However, let’s take a brief moment to look at the flip side of the coin. While RSF claims that PM Orbán has effectively built up a censorship apparatus in Hungary, in reality, it is the left-liberal thought police (where RSF, by the way, fits right in) that is exercising active censorship over what dissenting voices, such as Prime Minister Orbán, have to say. Here’s what I mean.
In a speech delivered on June 19 at the “Thirty Years of Freedom” conference in Budapest, Prime Minister Orbán laid out seven key tenets with which Hungary will contribute to the ongoing debate about the future of the European Union. As we think it is important to begin a constructive dialogue on the future of the continent, and in order to reach more Europeans with what we want to contribute to this dialogue, the Hungarian government set out to purchase ads in foreign newspapers (and online news sites) all around Europe featuring the PM’s seven points.
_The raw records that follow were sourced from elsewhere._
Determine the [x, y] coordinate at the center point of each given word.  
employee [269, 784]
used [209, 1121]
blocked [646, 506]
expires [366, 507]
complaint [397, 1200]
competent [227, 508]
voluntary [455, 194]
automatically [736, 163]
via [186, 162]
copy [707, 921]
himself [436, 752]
While some outlets, including the Danish Jyllands-Posten and Spain’s ABC, had no issue with running the ad campaign, 20 other European media firms have refused to publish our ad. Even worse, in five of those cases, we received no justification whatsoever for their decision, while 15 outlets cited “editorial decisions.” This is more than unacceptable. What is it if not blanket censorship?
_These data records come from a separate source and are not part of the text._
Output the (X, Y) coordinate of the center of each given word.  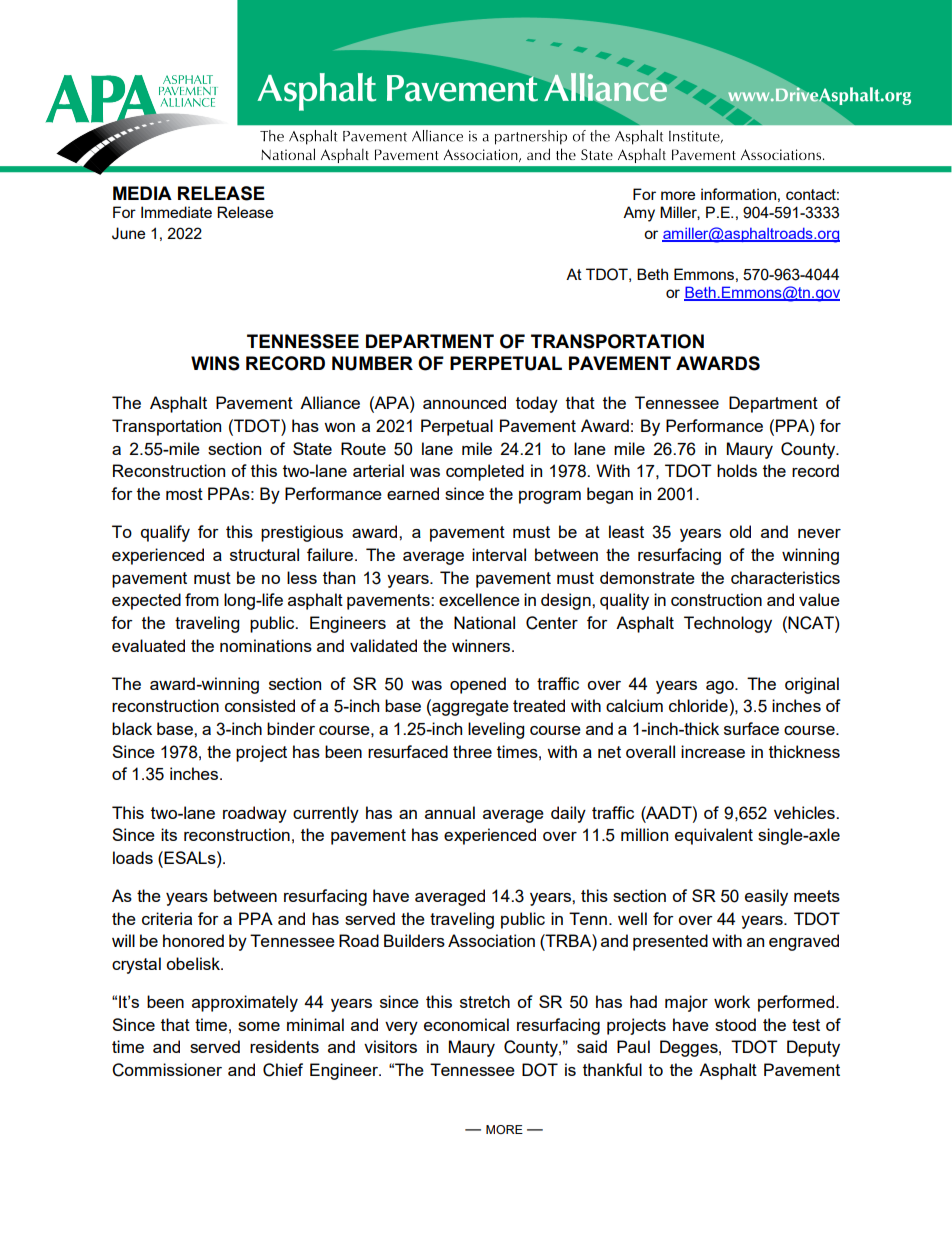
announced (464, 402)
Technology (728, 624)
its (169, 834)
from (202, 599)
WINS (215, 363)
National (484, 622)
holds (737, 470)
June (128, 233)
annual (450, 812)
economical (466, 1024)
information (738, 194)
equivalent (714, 836)
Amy (639, 214)
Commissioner (167, 1070)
Sadly, this was not the first time mainstream media refused to present the other side of the coin. Just two weeks ago, for example, POLITICO Europe refused to publish an Op-Ed by Judit Varga, Hungary’s Minister of Justice, on our new child protection law. And regular readers will recall the day last September when the Hungarian government’s official Twitter account, @abouthungary, went dark for a couple of hours without prior warning or explanation. Hungarian Insider, another official account at the time, was not so fortunate, as it’s been banned ever since. Or how about the time when the Washington Post ignored my Op-Ed on why we celebrate the fall of the Berlin Wall? I could go on, the list is extensive, and, sadly, still growing.
Given these instances of media censorship, and taking into account the extent of false reporting from Reporters Without Borders, the question remains: Who’s the real “press freedom predator” at the end of the day?